# lights get brighter when we run our compressor???



## Alska101 (Dec 31, 2008)

ok here is the problem. we roll in the the customers house to do some trim and plug in our compressor and start it up the lights in that room get brighter!!! and the compressor is laboring and will not run like low power. ok we move the compressor to another plug on another circuit (the frig, plug) and the compressor still will not run it just labors and the lights then dim. so we pull out the plug tester and walk around the house and test every plug and they are all good wired right! all have about 115-120v. we even shut off all circuits and just left on the frig. plug and still cant run a compressor even tried three other compressors. and one is little thing.


what could this be i had a electrician in and  no fix. we even ran new ground wire and added a new ground rod. still have same problem.



help!!!!!!


----------



## 480sparky (Feb 1, 2009)

Hire an electrician who can find an open neutral in the service.

NOW.

Before things start burning out.


----------



## neolitic (Apr 20, 2006)

480sparky said:


> Hire an electrician who can find an open neutral in the service.
> 
> NOW.
> 
> Before things start burning out.


Learn me somethin'.
Shouldn't the circuit where the
lights get brighter be a clue as to
where to start looking?


----------



## 480sparky (Feb 1, 2009)

neolitic said:


> Learn me somethin'.
> Shouldn't the circuit where the
> lights get brighter be a clue as to
> where to start looking?



An open neutral will cause voltages to go up and down, depending on the load impressed on both legs of the system.

Click here.

To give you an example: Here's two 100w lamps in series: One lamp is 'seeing' 120.4 v, the other 127.18.










Here's a 60w and the same 100w lamp in series: Note the voltages:












As for where to look, if the problem manifests itself everywhere, it's in the service.


----------



## neolitic (Apr 20, 2006)

Cool.

I ran into something like in an
unoccupied house.
I plugged in and a bunch of lights 
suddenly came on.
Unplugged, and they went off.
I just used a utility outlet that 
came right off the panel, 
and I could see how it was wired.
Told the owner to call Sparky, but
I wasn't around for the end of the movie.


----------



## woodchuck2 (Feb 27, 2008)

I agree with 480 on this. It wont be long until devices begin burning up. If someone cant find a neutral problem from the meter to the home then load test the line side of the meter to see if there is a problem with a transformer.


----------



## Static Design (Nov 30, 2008)

480 you like Fluke Meters like me


----------



## griz (Nov 26, 2009)

Even my old nail pounding butt has a couple of Fluke meters:thumbsup:


----------



## Ohmy (Sep 10, 2009)

Fancy Fancy Sparky


----------



## s.kelly (Mar 20, 2009)

Gotta know 480, did you rig the demo for this thread, or was it from something else?

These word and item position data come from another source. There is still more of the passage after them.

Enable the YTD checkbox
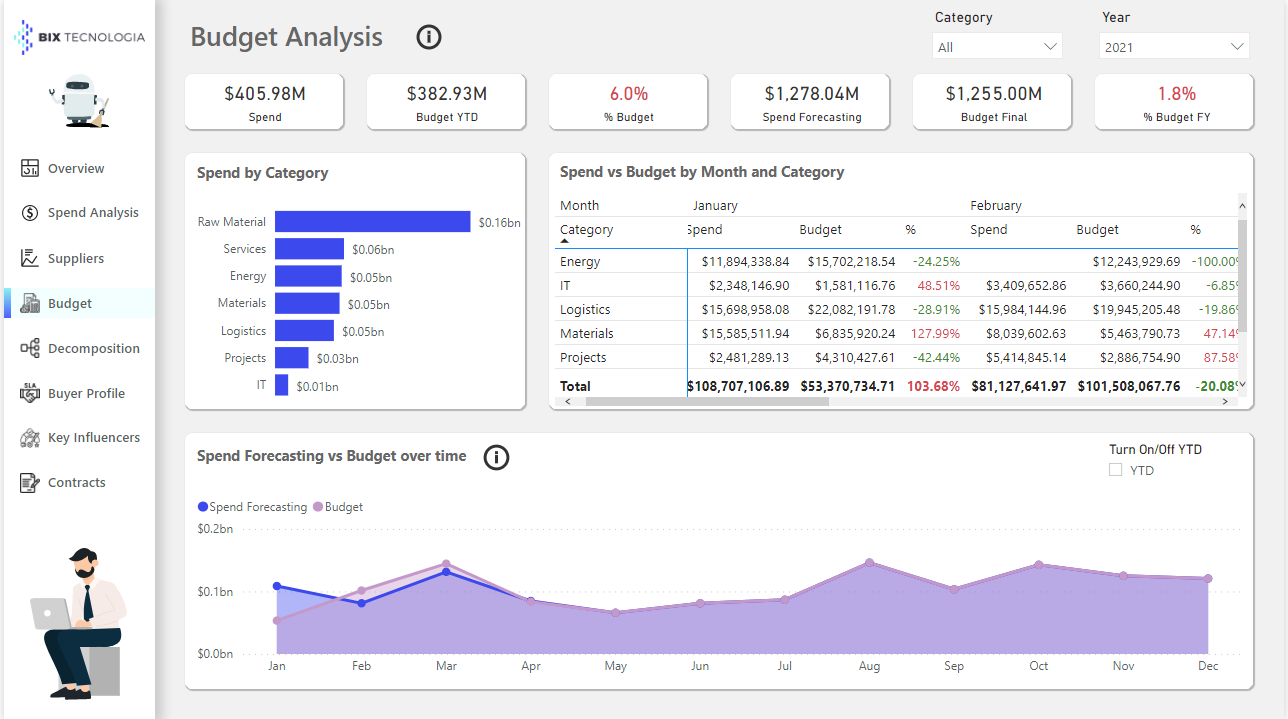 1115,469
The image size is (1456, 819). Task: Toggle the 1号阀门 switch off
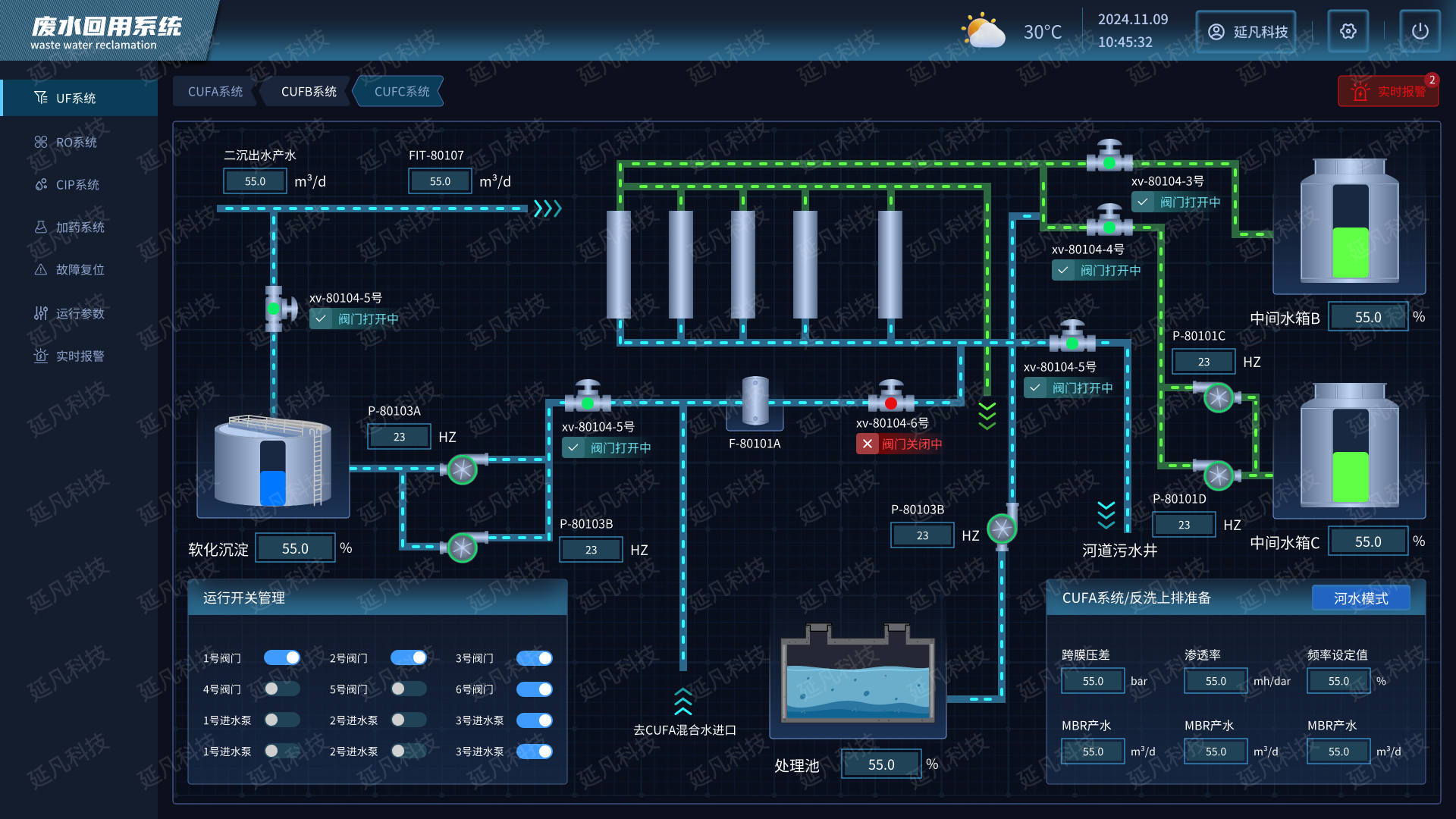282,657
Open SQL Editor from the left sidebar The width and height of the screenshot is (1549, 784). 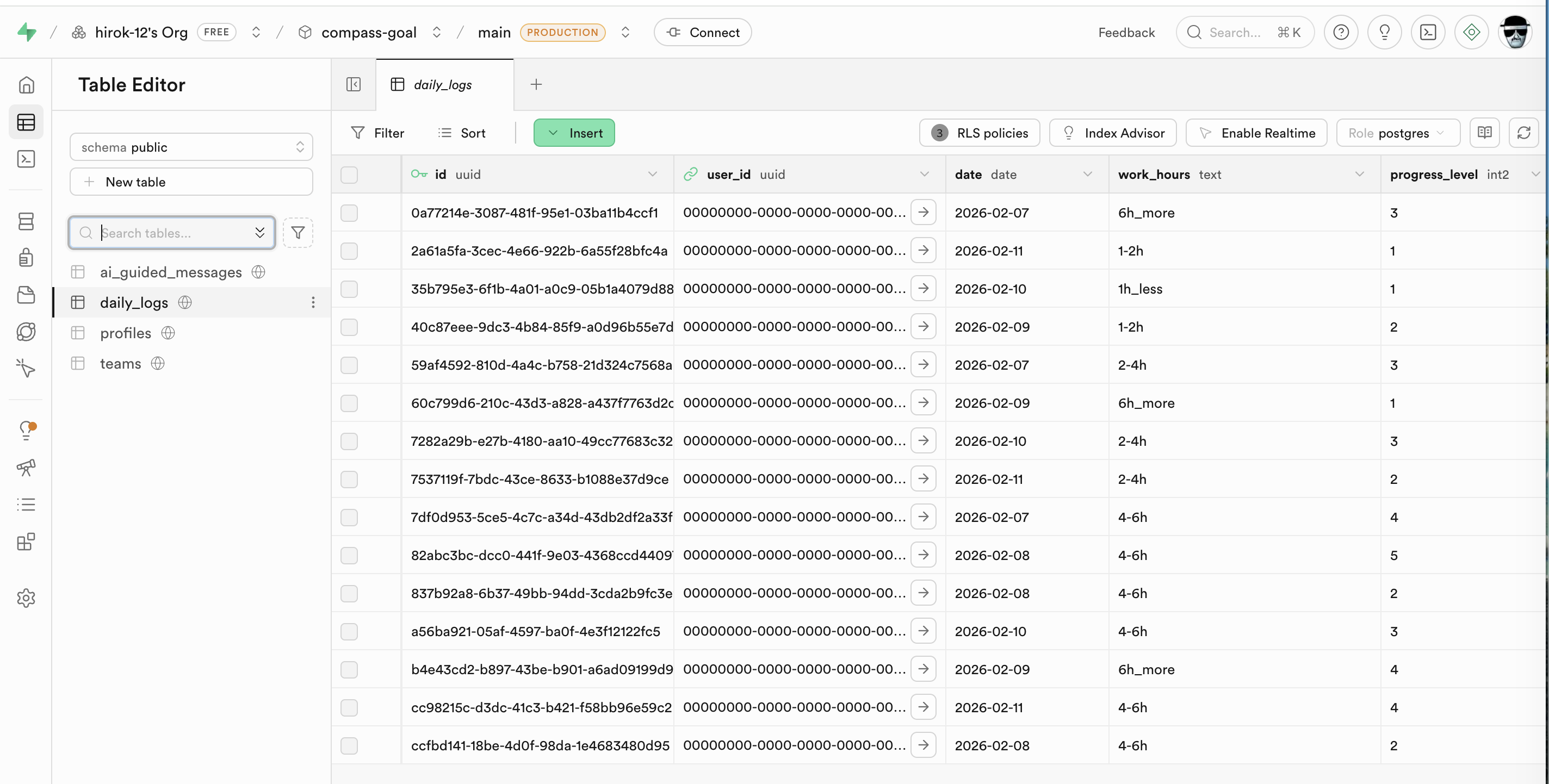click(x=26, y=159)
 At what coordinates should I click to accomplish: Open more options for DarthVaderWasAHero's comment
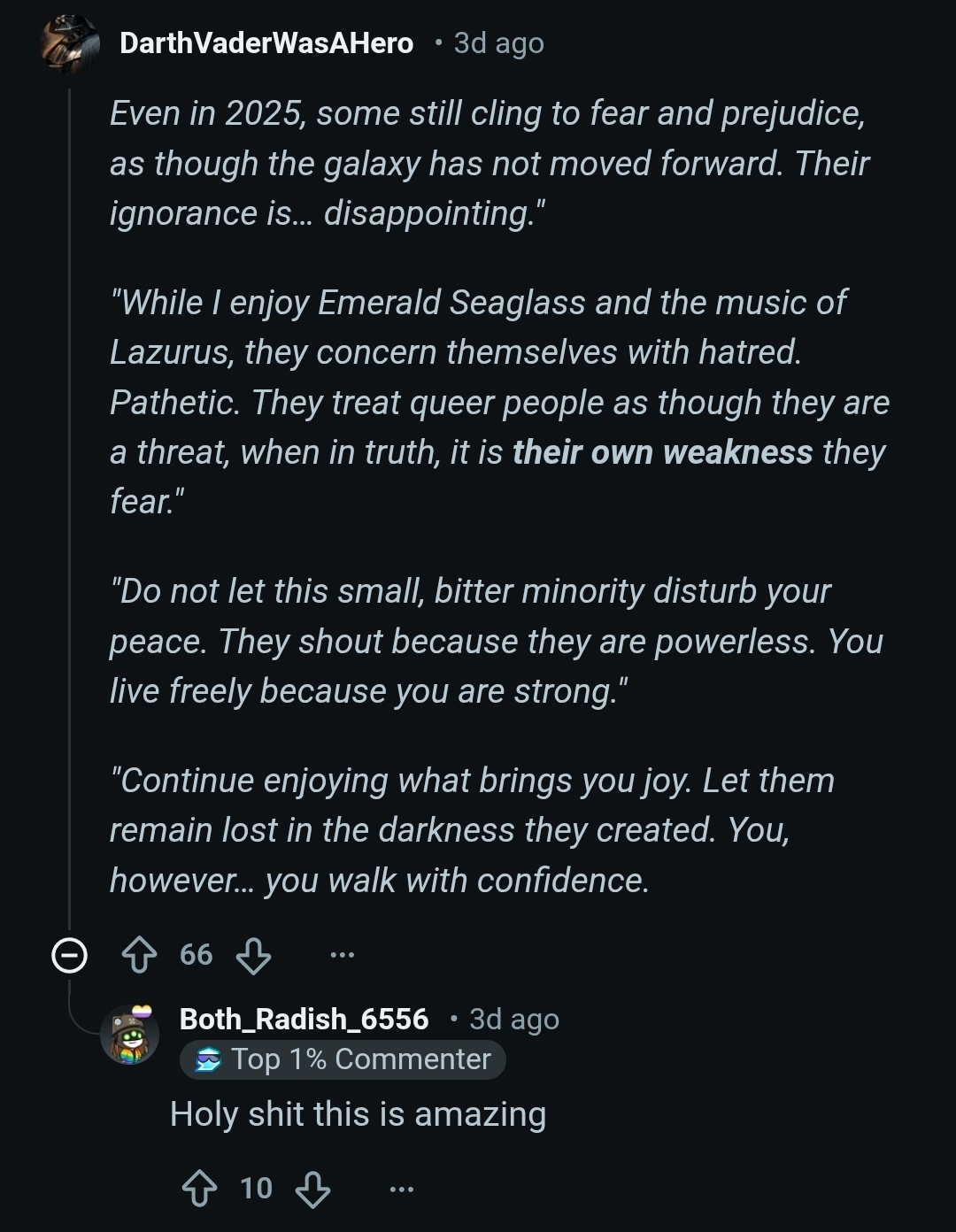coord(342,955)
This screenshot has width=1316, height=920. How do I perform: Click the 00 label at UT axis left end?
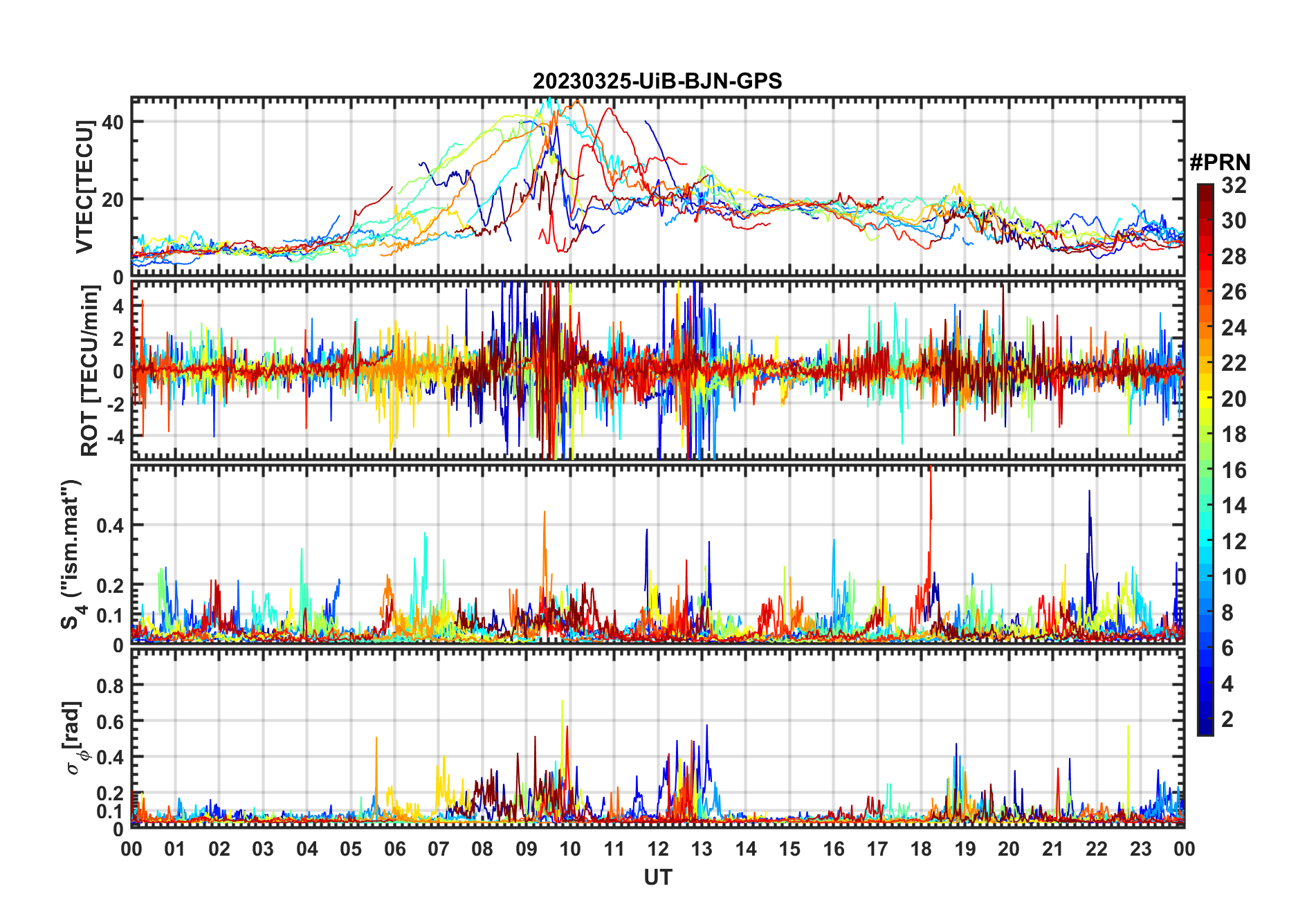(x=131, y=849)
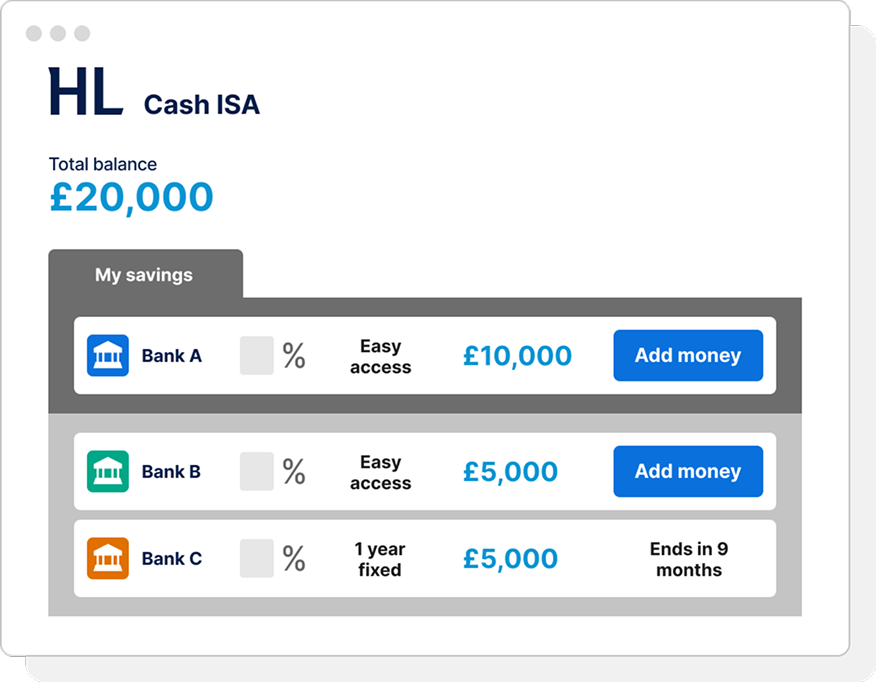Click the orange Bank C icon

tap(108, 558)
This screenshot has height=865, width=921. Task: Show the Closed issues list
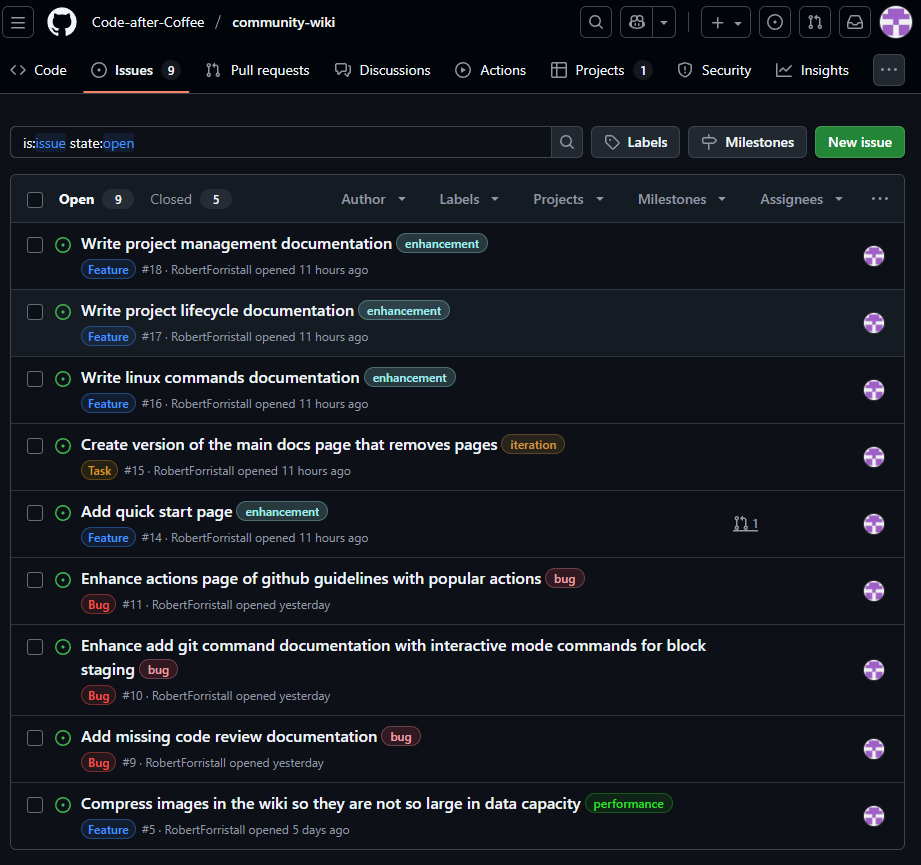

You are such an overachiever, but it makes you great to have on a forum!


----------



## 480sparky (Feb 1, 2009)

s.kelly said:


> Gotta know 480, did you rig the demo for this thread, or was it from something else?
> 
> You are such an overachiever, but it makes you great to have on a forum!



I took them for another thread on another forum.


----------



## EES (Jan 4, 2010)

neolitic said:


> Learn me somethin'.
> Shouldn't the circuit where the
> lights get brighter be a clue as to
> where to start looking?


No. It could be a poor connection on the neutral of a multiwire circuit, the neutral at the panel even on the lines or under ground. Sometimes it can only be a problem when under a load, or under a load over x amps. A similar problem can be when your have a fused main or an old main breaker that loses one phase and backfeeds 120v to the other phase through 240 volt equipment creating series parallel circuits.


----------